Let's Talk About How Camille A. Brown Didn't Get a Tony Nom
As one of the most celebrated concert dance choreographers working today, a Broadway musical felt like a natural next step for Camille A. Brown. She’d already dabbled in choreography for musical theater and plays. Plus, she tells rich, vivid stories in her concert work about the struggles and triumphs of being a black woman in America today. So when we found out she would be choreographing the Broadway revival of Once on This Island, we were understandably excited. And she didn’t disappoint.
But when the 2018 Tony Award nominations were announced last month, Brown wasn’t on the list for Best Choreography. Four white men snagged the five nominations (Christopher Gattelli for My Fair Lady and SpongeBob SquarePants: The Musical, Steven Hoggett for Harry Potter and the Cursed Child, Parts One and Two, Casey Nicholaw for Mean Girls and Justin Peck for Rodgers & Hammerstein’s Carousel.) Most of the choreographers overall this season were white men, as is usually the case.
Are the Tonys the ultimate indicator of the best dance on Broadway? Definitely not. (In fact, we’ve even wondered if there are enough Tony voters out there with sufficient dance knowledge. Plus, they don’t even televise the Best Choreography award during the ceremony.) Undeserving shows are sometimes nominated and inventive choreographers often left out. But this slight feels particularly erroneous.
Hailey Kilgore as Ti Moune in Once on This Island. PC Joan Marcus
Brown is one of the few black women who has ever choreographed for Broadway. People of color and women are still sorely underrepresented on creative teams across the Great White Way. So often even shows like Once on This Island that are populated by people of color are led by all-white creative teams. (The director, writer and composer of Brown’s production are all white, and all her eligible colleagues on the creative team of this revival are nominated.)
Shows about people of color miss something essential when they are led by white creative teams. Case in point: Gattelli’s resumé includes both the 2015 revival of The King and I, which has historically used white choreographers to appropriate Thai dances, and Amazing Grace, a short-lived show about a reformed slave trader that relegated its talented black actors to one-dimensional characters.
Brown’s work for Once on This Island ultimately should speak for itself—and it does. Her choreography in the show is “electric,” as The New York Times declared, yet is intricately woven with every other vibrant element of the show. Every moment tells us something about the characters; every step feels essential to moving the show forward. She allows her cast to interpret the movement as individuals in a way that doesn’t diminish their strength as an ensemble.
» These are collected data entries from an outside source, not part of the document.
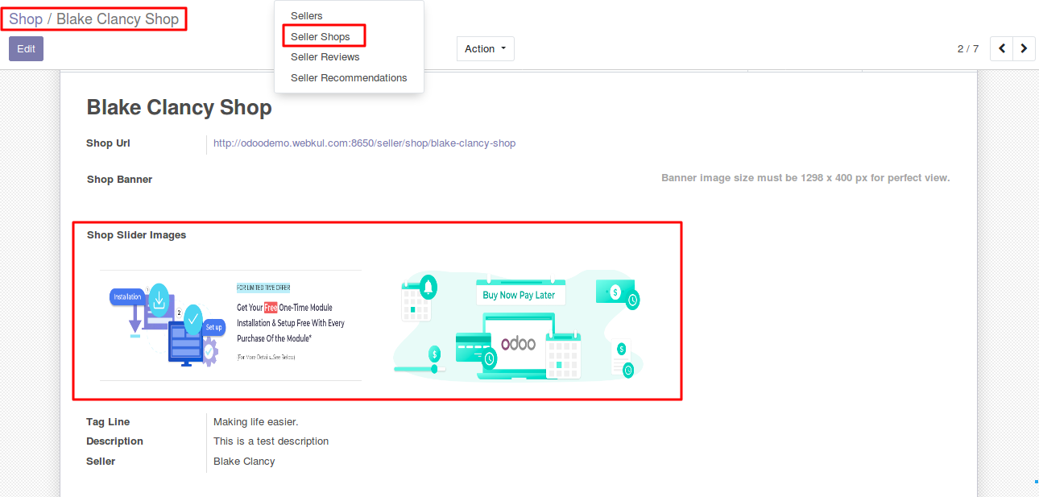
Task: Select Sellers menu item
Action: (306, 16)
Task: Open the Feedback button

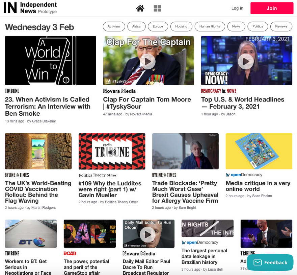Action: pyautogui.click(x=270, y=262)
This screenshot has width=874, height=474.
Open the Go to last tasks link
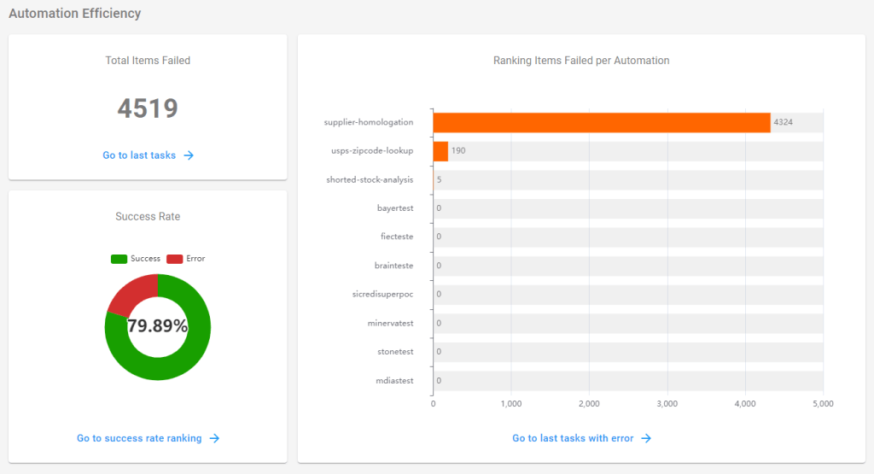[x=139, y=155]
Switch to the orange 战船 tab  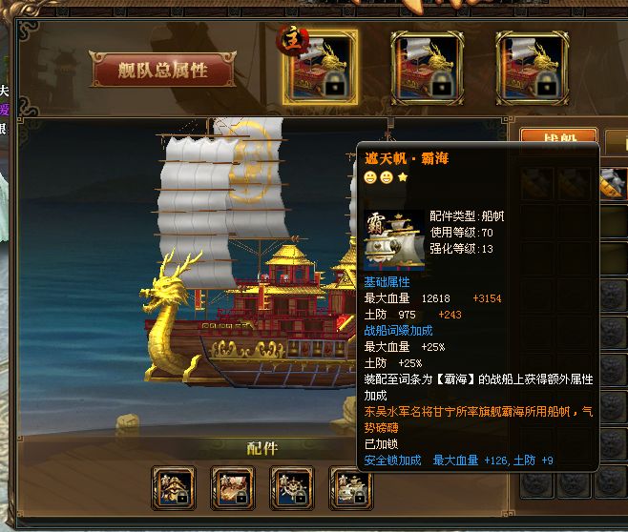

It’s also authentic: Brown studied with a “Haitian folkloric Afro-Cuban tutor,” to learn about the djouba and orisha traditions that informed her choreography. And it has a higher purpose: “I don’t think we see narratives of innocence through a black body as much as we should in the world,” Brown told Dance Spirit. “If I want audiences to walk away with anything, it would be for them to see young, black female bodies as children, as women, as vulnerable, as precious and as worthy as any other.”
In a season full of big-brand productions (Mean Girls, SpongeBob, Harry Potter, Frozen, Escape to Margaritaville, Springsteen on Broadway) and revivals with questionable content in this #MeToo era (My Fair Lady and Carousel), Brown gave us a taste of daring authenticity. So why didn’t the Tonys recognize her? As Theresa Ruth Howard explains in our recent cover story on Brown, lack of recognition is nothing new for black women: “[Brown] speaks frankly about being black and female in the world, the struggle to be seen and acknowledged, embodying the old adage about having to be twice as good to get half as much.”